WHAT YOU SHOULD DO: Please return each line of the data below that contains the word "size".

RECORDS SUPPLIED:
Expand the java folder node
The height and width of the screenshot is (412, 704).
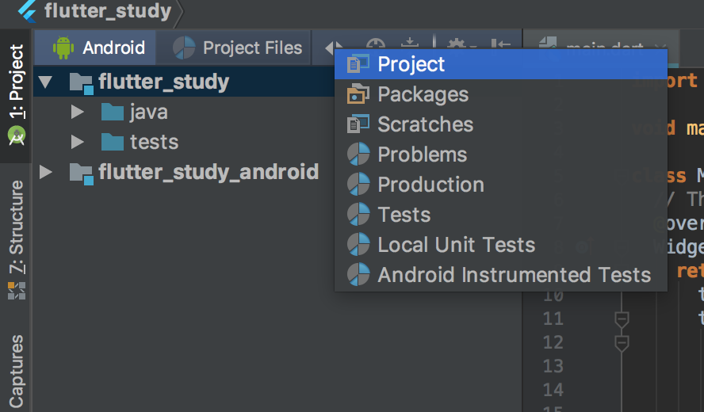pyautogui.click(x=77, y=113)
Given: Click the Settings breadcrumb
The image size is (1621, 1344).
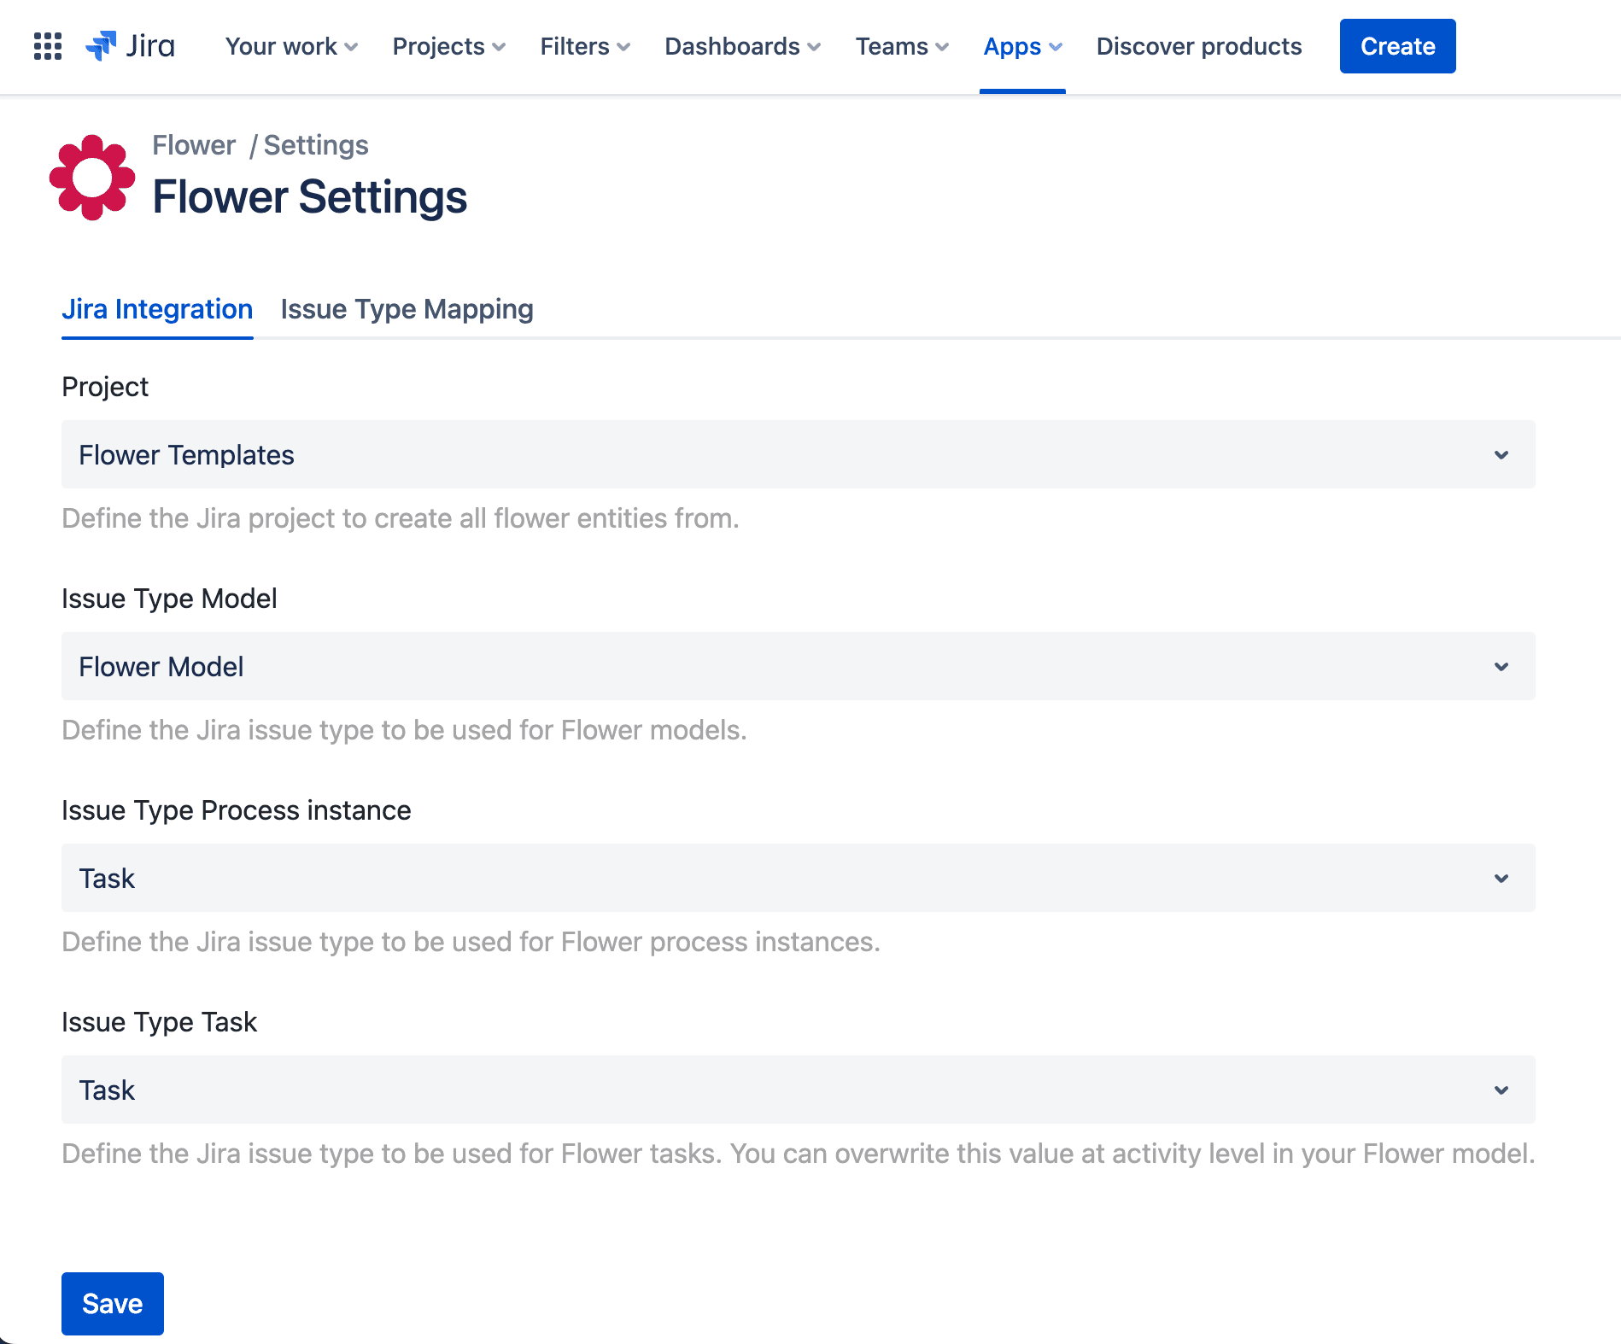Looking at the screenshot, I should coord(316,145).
* * *
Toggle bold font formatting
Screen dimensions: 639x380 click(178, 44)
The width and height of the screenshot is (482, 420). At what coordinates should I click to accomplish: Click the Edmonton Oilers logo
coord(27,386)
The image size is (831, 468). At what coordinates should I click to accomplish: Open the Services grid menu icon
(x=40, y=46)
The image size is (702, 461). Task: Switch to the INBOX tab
==
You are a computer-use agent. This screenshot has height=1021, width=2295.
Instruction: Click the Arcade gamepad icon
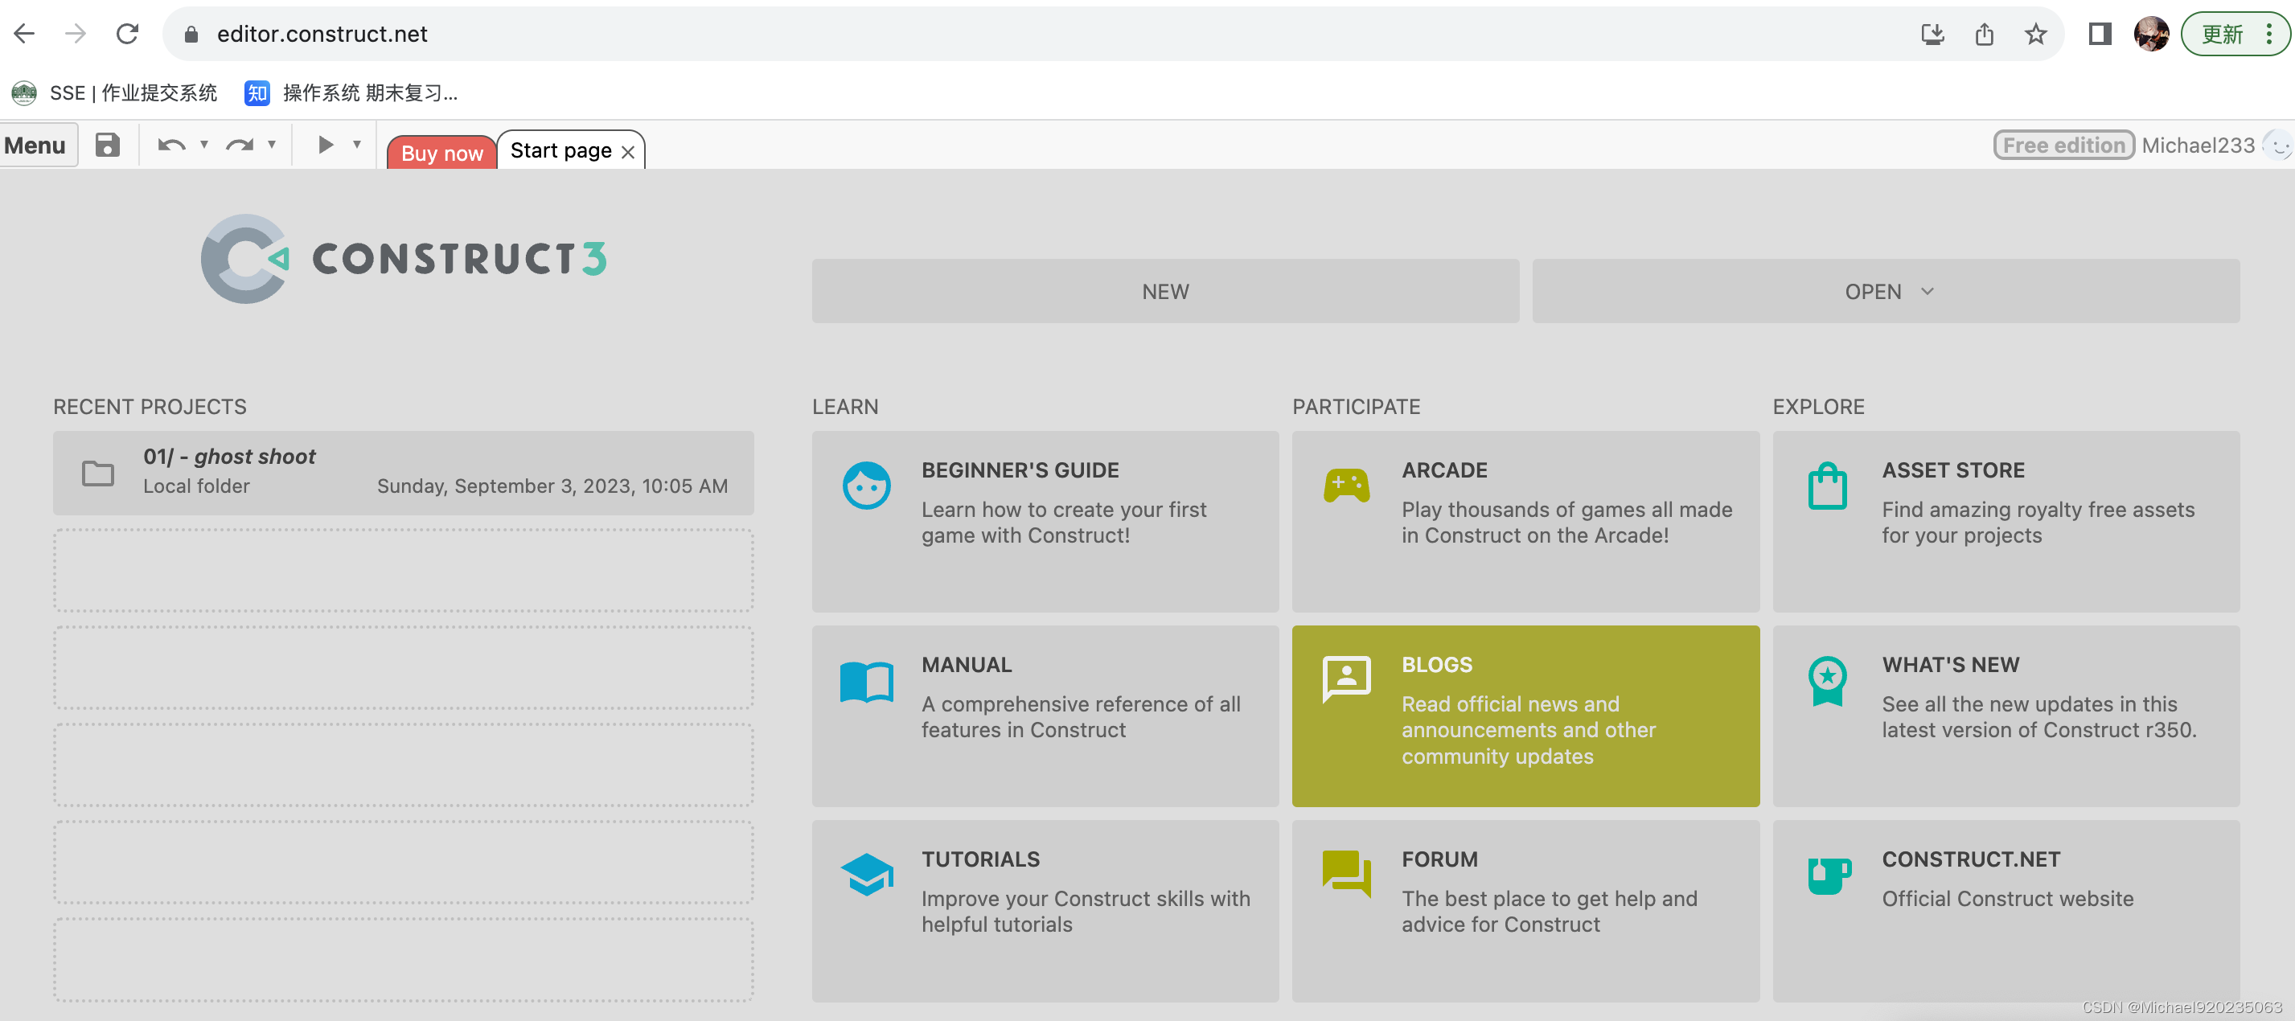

WRITTEN ANSWER:
The image size is (1621, 1344).
The image size is (831, 468). At what coordinates should I click to accomplish: Open the Services grid menu icon
The image size is (702, 461). Task: Switch to the INBOX tab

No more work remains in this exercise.